TASKS
A: Do these statements agree with the inner alignment thread? For each, answer yes or no and quote the words of the thread that decide it. (i) The thread says inner alignment has become a suitcase word. (ii) The alignmentforum.org portal shows every comment. (iii) The arxiv paper was read in full.
B: In the inner alignment thread, which two metrics do the authors develop?
C: Reproduce the part of the inner alignment thread between "If you can think" and "progress to me.", inclusive.

When poster X calls something an example of an inner alignment
failure, poster Y might respond and declare that in their view of
inner alignment failure, it is not actually an example of an inner
alignment failure, or a very good example of an inner alignment
failure. If we interpret it as a meme, then the meme of inner
alignment has a reproduction strategy where it reproduces by
triggering social media discussions about what it means.
Inner alignment has become what Minsky called a suitcase word:
everybody packs their own meaning into it. This means that for the
purpose of distillation, the word is best avoided. If you want to
distil the discussion, my recommendation is to look for the meanings
that people pack into the word.
I’m broadly sympathetic to your point that there have been an unfortunate number of disagreements about inner alignment terminology, and it has been and remains a source of confusion.
to the extent that Evan has felt a need to write an entire clarification post.
Yeah, and recently there has beenevenmore disagreement/clarification attempts.
I should have specified this on the top level question, but (as mentioned in my own answer) I’m talking about abergal’s suggestion of what inner alignment failure should refer to (basically: a model pursuing a different objective to the one it was trained on, when deployed out-of-distribution, while retaining most or all of the capabilities it had on the training distribution). I agree this isn’t crisp and is far from a mathematical formalisim, but note that there are several examples of this kind of failure in current ML systems that help to clarify what the concept is, and people seem to agree on these examples.
If you can think of toy examples that make real trouble for this definition of inner alignment failure, then I’d be curious to hear what they are.
Meta: I usually read these posts via the alignmentforum.org portal, and this portal filters out certain comments, so I missed your mention of abergal’s suggestion, which would have clarified your concerns about inner alignment arguments for me. I have mailed the team that runs the website to ask if they could improve how this filtering works.
Just read the post with the examples you mention, and skimmed the related arxiv paper. I like how the authors develop the metrics of ‘objective robustness’ vs ‘capability robustness’ while avoiding the problem of trying to define a single meaning for the term ‘inner alignment’. Seems like good progress to me.
I also don’t think [these three books] focus on surveying the range of arguments for alignment failure, but rather on presenting the author’s particular view.

GIVEN DATA
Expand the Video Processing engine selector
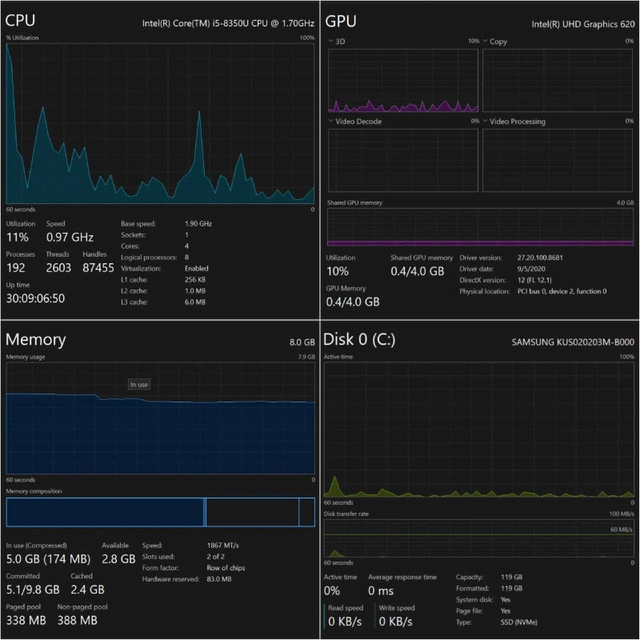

IN RESPONSE
A:
(i) Yes: "Inner alignment has become what Minsky called a suitcase word"
(ii) No: "this portal filters out certain comments"
(iii) No: "skimmed the related arxiv paper"

B: 'Objective robustness' and 'capability robustness'.

C:
If you can think of toy examples that make real trouble for this definition of inner alignment failure, then I’d be curious to hear what they are.
Meta: I usually read these posts via the alignmentforum.org portal, and this portal filters out certain comments, so I missed your mention of abergal’s suggestion, which would have clarified your concerns about inner alignment arguments for me. I have mailed the team that runs the website to ask if they could improve how this filtering works.
Just read the post with the examples you mention, and skimmed the related arxiv paper. I like how the authors develop the metrics of ‘objective robustness’ vs ‘capability robustness’ while avoiding the problem of trying to define a single meaning for the term ‘inner alignment’. Seems like good progress to me.